According to the Amarillo visitor guide "Cadillac Ranch was one of the world's first roadside sculptures. It features 10 Cadillacs buried nose down in a field. Personal creativity is encouraged so bring your own paint."
There were two pairs of flip flops that someone had placed on the fence post, but I still wasn't going to try all that mud. The water was moving pretty fast.
Our next stop was in the town of Canyon. We did have some trouble finding a parking space on the campus of Texas A & M. We were a couple of blocks away but the sun was shining so no problem. The Panhandle Plains Historical Museum was a much larger than I thought. This is the state's largest history museum and it was well done.
The first thing I saw was this .38 caliber Model 1911 Colt. I showed Bill why this was of special interest to him.
I have to say that I didn't take any of these photos. I went to format my memory card and you can guess what happened to my photos.
One thing that was very interesting was how a Native American skinned a bison. There was a video that was very explicit on how they removed the stomach and other intestines and explained their uses. They put every part of the Buffalo to use.
This display showed you how to decipher a brand.
There was a large display of antique cars.
The bicycle collection had some very early models. This one had a motor.
When we were about to leave on the first floor, we found a staircase at the end of the automobile exhibit. We decided to see where it went.
Guess what we found?
They were displayed like the Hastings museum. Drawers below the exhibits held more firearms.
Bill liked this cartoon.
This was a 22 1/2 foot windmill.
It was a great museum but we were glad we wore sweatshirts inside as it was very cool.

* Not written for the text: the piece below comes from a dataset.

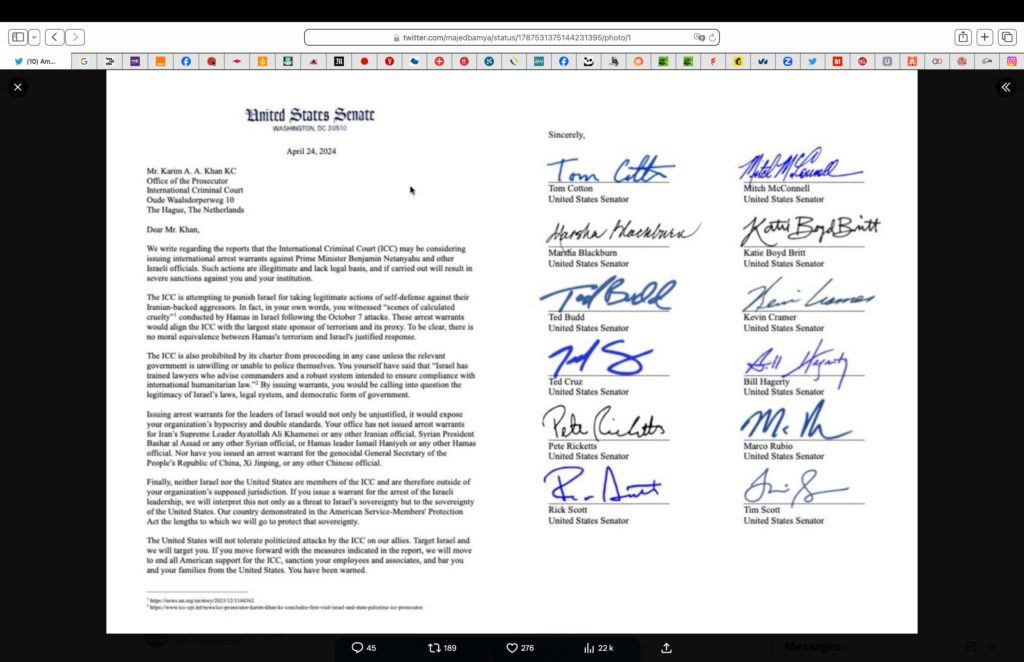View tweet analytics showing 22k views
This screenshot has width=1024, height=662.
589,648
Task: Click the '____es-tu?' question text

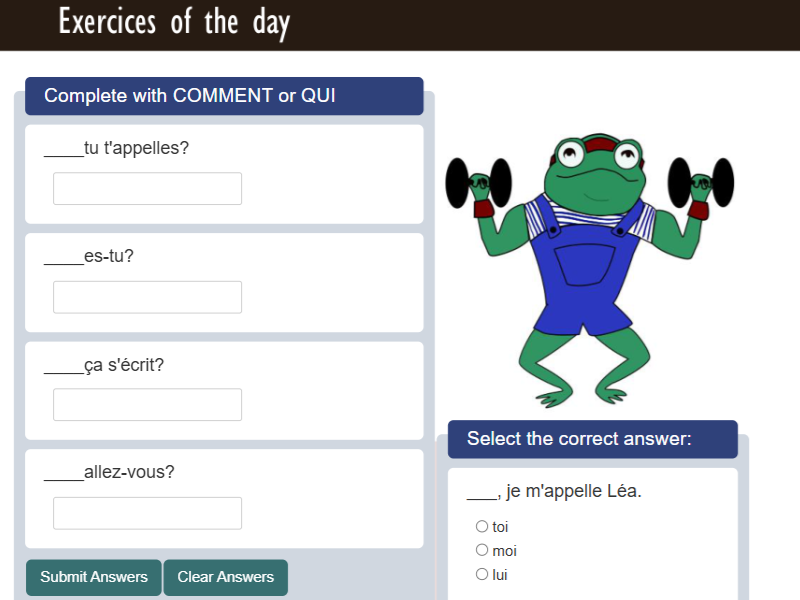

Palo Duro Canyon was nearby but with all the water sitting around and the flash flood warnings, we decided to see something else.
It's been awhile since we visited the RV Hall of Fame in Elkhart, but I must say the Jack Sisemore RV Museum was on the same level.
We didn't know what to expect since it was free.
We were told when we left to be sure and sign the guest book and place a pin on the map where we are from.
You were allowed to walk inside all of the exhibits.
There were motorcycles stacked on top of one another and hanging from the walls.
This 1948 Flxible was used in the movie RV which starred Robin Williams.
We walked back into the parts department and found a few items to purchase just to support the company.
I had plans to visit the Texas Pharmacy Museum because Misty works at one but it was getting late and we were exhausted.
We still have a lot of interesting places to see but I'm sure this will be a place we will return.
We're headed to Lubbock tomorrow. Hopefully, we'll be having dinner with friends we haven't seen in a while.